Plasmid construction

PCR instrument; Electrophoresis apparatus; Gel imager; Bechtop; Centrifuge; Sequencers or sequencing companies

Plasmid construction is the most commonly used experimental technique in molecular biology research. The principle relies on the action of restriction endonuclease, DNA ligase and other modifying enzymes. After proper cutting and modification of the target gene and DNA carrier, the two are joined together and then introduced into the host cell to achieve the correct expression of the target gene in the host cell^[1].

MCE has not independently verified the accuracy of these methods. They are for reference only.

1. The inserted gene fragment is amplified by PCR according to the instructions of the PCR reagent used and linked to the primer sequence, which contains the sequence overlapping with the plasmid restriction site and the target gene.

2. The plasmid skeleton was linearized by enzyme digestion according to the instructions for the restriction enzymes used.

3. Treat the linearized plasmid skeleton according to the instructions for alkaline phosphatase used.

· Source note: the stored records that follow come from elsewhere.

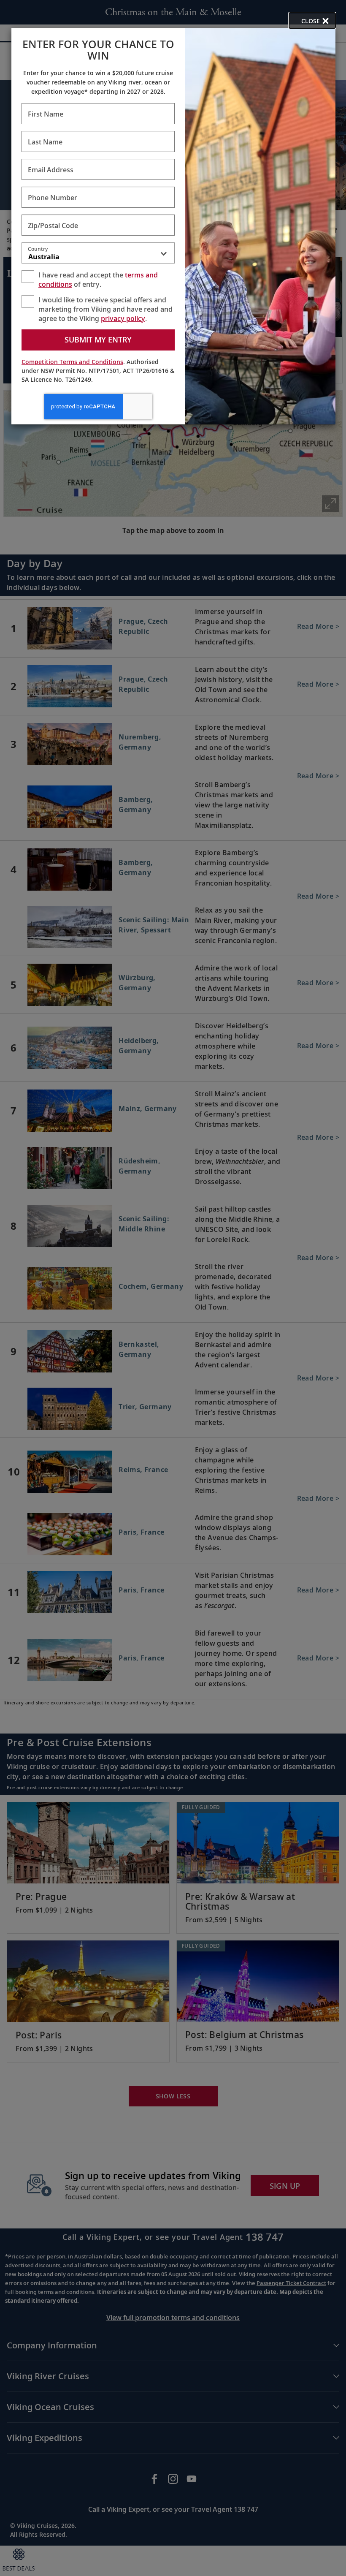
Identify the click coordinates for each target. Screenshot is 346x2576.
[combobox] (98, 254)
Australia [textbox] (43, 256)
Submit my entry (98, 339)
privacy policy (123, 318)
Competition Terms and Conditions (72, 362)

4. Run PCR products and linearized skeleton in agarose gel to confirm size.

5. Recover purified DNA from gel according to the instructions of the gel recovery kit used.

6. Ligate the linearized plasmid skeleton and insert gene fragments according to the instructions of T4 ligase used.

7. According to the instructions of the competent cells used, the ligation product is transformed into the competent cells.

8. Colony PCR and electrophoresis were performed to screen clones with successfully inserted genes.

9. Sequencing to verify that the inserted gene is correct.

1. The selection of vector cloning sites should be performed in regions with no repetitive sequences and relatively uniform GC content. When the GC content in the upstream and downstream 20 bp region of the cloning site was within the range of 40% ~ 60%, the cloning efficiency would reach the maximum.

2. The optimal molar ratio of plasmid skeleton to inserted fragment was 1:2.

3. It is best to use enzymes from the same company in the same enzyme digestion system.